Fishery in the sea and in the waters which are made to flow inland therefrom by its egress and influence, constituting as it does a great source of sustentation, has in all ages and in all Countries been deemed of such importance, that it has ever been regarded a privilege open and common to all persons. Selden in his Mare Clausum and Grotius, De Jure Gentium, have collected from the works of the learned of all civilised nations, as well philosophers, divines, and poets, as lawyers, to prove that the waters of the sea are, conformably to the use which nature intended them, as common to all men as the air which blows over them. The obvious justice that fishery in such waters should be free open and common to every one, has made it a part of the civil law and of the common law. Jus piscandi, says the former, omnibus commune est in portu fluminibusque. (Just. I 2 § 1.) The civil law on the subject, is the customary law of France, and is recognised and expressly confirmed, by the ordinance of Louis XIV, which thus declares, (47)—“We declare the fishing in the sea to be common to all our subjects, whom we allow to fish, as well in the high sea, as upon the shore, with the nets and engines specified in this ordinance.” The civil code of Louisiana declares, that navigable rivers, sea ports, roads, harbours, etc., are among things public, or among things the use of which is allowed to all the members of the nation ; and that hence it follows that every man has a right freely to fish in the rivers, ports, roads and harbours. (Civil code of Louisiana Fisheries, Art. 6.)

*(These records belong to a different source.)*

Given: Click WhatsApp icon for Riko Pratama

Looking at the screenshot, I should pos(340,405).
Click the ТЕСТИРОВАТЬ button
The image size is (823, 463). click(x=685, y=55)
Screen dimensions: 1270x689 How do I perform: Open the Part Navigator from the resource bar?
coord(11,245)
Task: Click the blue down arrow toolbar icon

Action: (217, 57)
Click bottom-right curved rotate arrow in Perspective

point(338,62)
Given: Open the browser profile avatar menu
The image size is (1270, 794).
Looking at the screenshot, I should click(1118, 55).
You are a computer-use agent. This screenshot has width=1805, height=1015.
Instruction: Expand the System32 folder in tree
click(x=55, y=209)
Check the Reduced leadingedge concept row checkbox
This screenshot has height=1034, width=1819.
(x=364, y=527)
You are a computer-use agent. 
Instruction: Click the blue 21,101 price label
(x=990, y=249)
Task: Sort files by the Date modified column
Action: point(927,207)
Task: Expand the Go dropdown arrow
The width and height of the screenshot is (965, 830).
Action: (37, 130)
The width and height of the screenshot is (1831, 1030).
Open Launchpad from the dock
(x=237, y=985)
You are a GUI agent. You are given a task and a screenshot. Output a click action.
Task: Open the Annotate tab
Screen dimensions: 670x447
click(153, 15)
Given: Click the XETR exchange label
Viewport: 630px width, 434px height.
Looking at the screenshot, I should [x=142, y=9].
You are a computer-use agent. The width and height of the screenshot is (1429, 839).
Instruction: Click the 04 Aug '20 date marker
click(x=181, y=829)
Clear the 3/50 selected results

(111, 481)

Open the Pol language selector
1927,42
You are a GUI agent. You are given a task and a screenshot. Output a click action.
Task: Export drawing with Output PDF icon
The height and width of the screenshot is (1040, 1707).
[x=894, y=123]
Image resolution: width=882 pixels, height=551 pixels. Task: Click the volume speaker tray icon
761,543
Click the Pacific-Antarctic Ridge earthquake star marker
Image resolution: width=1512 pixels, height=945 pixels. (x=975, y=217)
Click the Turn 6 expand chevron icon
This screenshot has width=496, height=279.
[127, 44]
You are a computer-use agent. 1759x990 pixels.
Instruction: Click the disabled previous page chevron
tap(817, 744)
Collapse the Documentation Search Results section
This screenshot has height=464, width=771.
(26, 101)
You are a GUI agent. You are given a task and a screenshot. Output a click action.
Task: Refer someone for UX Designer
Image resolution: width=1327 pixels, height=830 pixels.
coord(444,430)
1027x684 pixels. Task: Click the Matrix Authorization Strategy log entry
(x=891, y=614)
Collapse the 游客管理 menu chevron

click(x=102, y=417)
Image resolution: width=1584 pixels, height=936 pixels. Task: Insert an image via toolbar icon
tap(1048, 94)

By the common law (though the right of fishery is subservient in a measure to the right of navigation) it has ever been well settled that no member of the community can be excluded from an equal and fair participation of the benefit afforded by tide waters of fishing therein, so long as it remains unrelinquished or not curtailed by public authority, or so long as no particular and exclusive right has been acquired by an individual by prescription, or by the inhabitants of a place, by custom. In England, although the King, says Lord Hale, “has the primary right of fishing in the sea, and the creeks and arms thereof ; yet the common people of England have regularly a liberty of fishing in the sea, or the creeks and arms thereof, as a public common of piscary, and may not without injury to their right, be restrained in the exercise of it, unless in such places, creeks or navigable rivers, where either the King or some particular subject has acquired a property exclusive of this common liberty.” The doctrine as thus laid down is expressly recognised in Carter v. Murcot, 4 Burr. R. 2162, in which it was asserted by Lord Mansfield, that a man may have an exclusive privilege of fishing in an arm of the sea ; but such right is not to be presumed, it must be proved. In the same case, Yates J. observed, that he knew a case to fail wherein an exclusive right was claimed, because no prescription was proved, and in that case it was determined, that the right of fishing in the salt water was common to all. The case of the Mayor and Commonalty of Oxford v. Richardson, 4 T.R. 437, in the King's Bench and afterwards in the Exchequer Chamber was determined wholly on the ground that every subject, prima facie, has a right to fish in an arm of the sea.